Big Business Sets Out To Profit From Climate Change Disaster
Credit: D-Cap
January 24, 2019

While it is undoubtedly true that global climate change is going to inflict untold pain on every living thing on this ol’ blue marble, we note with pride that American ingenuity wants to take that rainy day and suddenly make it seem worthwhile!

Bloomberg tells us the bright side in their story entitled, Corporate America Is Getting Ready to Monetize Climate Change
(Embolding mine):

“Climate change isn’t all downside for the largest U.S. companies. Many of those that filed reports with CDP, formerly known as the Carbon Disclosure Project, said they believe climate change can bolster demand for their products.

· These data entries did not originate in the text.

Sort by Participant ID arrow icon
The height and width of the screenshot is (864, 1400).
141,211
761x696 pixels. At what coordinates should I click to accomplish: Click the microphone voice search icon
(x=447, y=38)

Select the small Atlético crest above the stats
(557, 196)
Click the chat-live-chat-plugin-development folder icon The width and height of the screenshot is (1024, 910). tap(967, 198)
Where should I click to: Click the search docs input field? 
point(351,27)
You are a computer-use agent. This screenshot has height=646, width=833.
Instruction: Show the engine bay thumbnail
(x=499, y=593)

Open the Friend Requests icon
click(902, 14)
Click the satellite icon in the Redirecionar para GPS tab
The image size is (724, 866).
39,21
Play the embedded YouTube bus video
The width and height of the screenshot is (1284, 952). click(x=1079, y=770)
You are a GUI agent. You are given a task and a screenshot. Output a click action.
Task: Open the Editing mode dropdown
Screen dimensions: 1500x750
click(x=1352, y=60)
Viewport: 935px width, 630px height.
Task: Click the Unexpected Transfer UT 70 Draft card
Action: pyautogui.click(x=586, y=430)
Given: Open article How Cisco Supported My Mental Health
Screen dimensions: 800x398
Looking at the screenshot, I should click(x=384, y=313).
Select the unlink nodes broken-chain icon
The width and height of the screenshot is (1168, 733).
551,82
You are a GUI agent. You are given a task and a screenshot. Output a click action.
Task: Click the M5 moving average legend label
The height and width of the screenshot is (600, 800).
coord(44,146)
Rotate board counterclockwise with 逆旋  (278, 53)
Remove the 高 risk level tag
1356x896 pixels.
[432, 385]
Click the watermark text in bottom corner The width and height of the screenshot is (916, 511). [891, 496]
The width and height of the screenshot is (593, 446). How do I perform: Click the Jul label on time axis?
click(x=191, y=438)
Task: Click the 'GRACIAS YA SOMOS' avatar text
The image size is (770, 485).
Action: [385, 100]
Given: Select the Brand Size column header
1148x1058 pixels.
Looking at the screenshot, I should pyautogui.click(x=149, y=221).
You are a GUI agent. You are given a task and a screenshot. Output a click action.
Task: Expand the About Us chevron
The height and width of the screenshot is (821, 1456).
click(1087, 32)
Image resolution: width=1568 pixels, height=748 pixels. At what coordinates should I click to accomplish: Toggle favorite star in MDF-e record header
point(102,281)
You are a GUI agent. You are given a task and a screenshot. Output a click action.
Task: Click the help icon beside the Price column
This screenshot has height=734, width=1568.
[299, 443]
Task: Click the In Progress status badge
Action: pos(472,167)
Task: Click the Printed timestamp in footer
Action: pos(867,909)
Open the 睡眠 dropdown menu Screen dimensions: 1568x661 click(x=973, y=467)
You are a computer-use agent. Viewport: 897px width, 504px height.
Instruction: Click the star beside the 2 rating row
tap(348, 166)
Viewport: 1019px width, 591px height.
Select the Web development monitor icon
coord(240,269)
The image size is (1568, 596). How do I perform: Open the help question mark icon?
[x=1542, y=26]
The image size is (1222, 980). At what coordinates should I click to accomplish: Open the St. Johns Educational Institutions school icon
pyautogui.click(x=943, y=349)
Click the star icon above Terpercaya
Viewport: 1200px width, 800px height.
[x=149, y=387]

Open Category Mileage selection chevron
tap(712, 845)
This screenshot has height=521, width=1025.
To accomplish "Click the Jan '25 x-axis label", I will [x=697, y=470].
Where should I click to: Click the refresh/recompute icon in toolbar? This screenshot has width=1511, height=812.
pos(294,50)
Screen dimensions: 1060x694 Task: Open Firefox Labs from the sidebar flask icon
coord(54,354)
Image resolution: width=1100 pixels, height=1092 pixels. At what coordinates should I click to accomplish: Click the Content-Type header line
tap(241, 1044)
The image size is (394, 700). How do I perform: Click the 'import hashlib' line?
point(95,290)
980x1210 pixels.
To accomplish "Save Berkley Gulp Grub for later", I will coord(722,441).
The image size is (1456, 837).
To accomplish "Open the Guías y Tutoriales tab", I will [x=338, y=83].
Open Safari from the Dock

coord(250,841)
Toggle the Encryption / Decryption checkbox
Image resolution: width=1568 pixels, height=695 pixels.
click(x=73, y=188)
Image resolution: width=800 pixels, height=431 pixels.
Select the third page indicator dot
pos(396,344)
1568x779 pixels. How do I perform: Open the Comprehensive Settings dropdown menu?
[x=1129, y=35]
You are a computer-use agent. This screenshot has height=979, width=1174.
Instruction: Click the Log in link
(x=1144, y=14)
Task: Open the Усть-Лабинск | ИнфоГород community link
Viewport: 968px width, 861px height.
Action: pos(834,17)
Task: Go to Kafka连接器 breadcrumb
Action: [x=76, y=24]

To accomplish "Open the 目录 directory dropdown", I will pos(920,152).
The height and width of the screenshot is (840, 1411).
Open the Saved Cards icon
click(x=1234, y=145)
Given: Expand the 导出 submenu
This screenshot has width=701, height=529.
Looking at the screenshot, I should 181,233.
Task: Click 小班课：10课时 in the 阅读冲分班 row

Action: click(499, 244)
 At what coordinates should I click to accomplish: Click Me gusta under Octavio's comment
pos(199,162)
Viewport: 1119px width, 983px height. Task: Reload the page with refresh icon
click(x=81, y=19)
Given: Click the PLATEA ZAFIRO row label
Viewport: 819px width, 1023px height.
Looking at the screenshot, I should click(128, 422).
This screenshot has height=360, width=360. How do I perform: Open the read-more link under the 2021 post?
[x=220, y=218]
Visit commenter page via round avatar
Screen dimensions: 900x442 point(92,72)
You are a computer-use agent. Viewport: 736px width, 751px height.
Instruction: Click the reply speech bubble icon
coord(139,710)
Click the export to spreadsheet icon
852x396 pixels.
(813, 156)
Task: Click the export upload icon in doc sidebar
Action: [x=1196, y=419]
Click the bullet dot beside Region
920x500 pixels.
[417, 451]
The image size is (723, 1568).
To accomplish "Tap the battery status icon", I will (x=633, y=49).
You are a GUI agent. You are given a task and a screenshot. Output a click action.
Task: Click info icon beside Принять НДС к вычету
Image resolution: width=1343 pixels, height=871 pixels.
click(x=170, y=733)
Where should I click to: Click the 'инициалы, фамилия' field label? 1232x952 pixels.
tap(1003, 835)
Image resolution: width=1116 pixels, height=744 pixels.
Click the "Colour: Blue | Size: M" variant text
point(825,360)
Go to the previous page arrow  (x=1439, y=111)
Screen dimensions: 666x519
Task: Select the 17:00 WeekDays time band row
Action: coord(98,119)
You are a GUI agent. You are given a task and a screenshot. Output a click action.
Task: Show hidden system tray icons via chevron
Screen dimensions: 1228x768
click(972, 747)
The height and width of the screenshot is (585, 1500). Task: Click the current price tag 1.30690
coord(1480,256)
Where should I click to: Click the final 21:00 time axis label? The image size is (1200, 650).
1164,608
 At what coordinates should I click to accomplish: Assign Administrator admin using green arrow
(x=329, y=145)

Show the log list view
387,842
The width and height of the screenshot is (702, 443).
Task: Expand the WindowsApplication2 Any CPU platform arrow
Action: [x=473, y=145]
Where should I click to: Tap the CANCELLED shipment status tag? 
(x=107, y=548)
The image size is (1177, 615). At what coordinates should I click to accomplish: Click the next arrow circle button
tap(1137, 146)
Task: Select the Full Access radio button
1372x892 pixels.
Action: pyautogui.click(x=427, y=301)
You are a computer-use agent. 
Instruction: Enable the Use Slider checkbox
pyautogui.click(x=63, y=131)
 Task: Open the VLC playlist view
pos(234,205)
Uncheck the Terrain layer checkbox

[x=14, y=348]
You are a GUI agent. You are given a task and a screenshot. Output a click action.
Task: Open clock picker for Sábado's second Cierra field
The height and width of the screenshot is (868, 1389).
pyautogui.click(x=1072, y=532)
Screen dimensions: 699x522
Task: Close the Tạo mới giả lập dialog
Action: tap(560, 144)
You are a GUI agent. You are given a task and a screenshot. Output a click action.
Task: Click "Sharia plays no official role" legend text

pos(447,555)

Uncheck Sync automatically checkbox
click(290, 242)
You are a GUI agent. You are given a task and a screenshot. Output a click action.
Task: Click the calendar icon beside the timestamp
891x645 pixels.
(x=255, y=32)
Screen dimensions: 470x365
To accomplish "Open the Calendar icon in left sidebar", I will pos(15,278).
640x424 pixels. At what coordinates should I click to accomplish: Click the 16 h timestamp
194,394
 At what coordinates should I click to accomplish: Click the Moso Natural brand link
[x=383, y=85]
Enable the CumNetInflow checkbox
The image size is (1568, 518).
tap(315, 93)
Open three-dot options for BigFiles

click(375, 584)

  • Alphabet Inc’s Google: “If customers value Google Earth Engine as a tool to examine the physical changes to the Earth’s natural resources and climate, this could result in increased customer loyalty or brand value,” Google wrote. “This opportunity driver could have a positive impact on our brands.”
  • Apple: “As people begin to experience severe weather events with greater frequency, we expect an increasing need for confidence and preparedness in the arena of personal safety and the well-being of loved ones,’’ the company wrote. Its mobile devices “can serve as a flashlight or a siren; they can provide first aid instructions; they can act as a radio; and they can be charged for many days via car batteries or even hand cranks.’’
  • Home Depot: “predicted that its ceiling fans and other appliances will see “higher demand should temperatures increase over time.”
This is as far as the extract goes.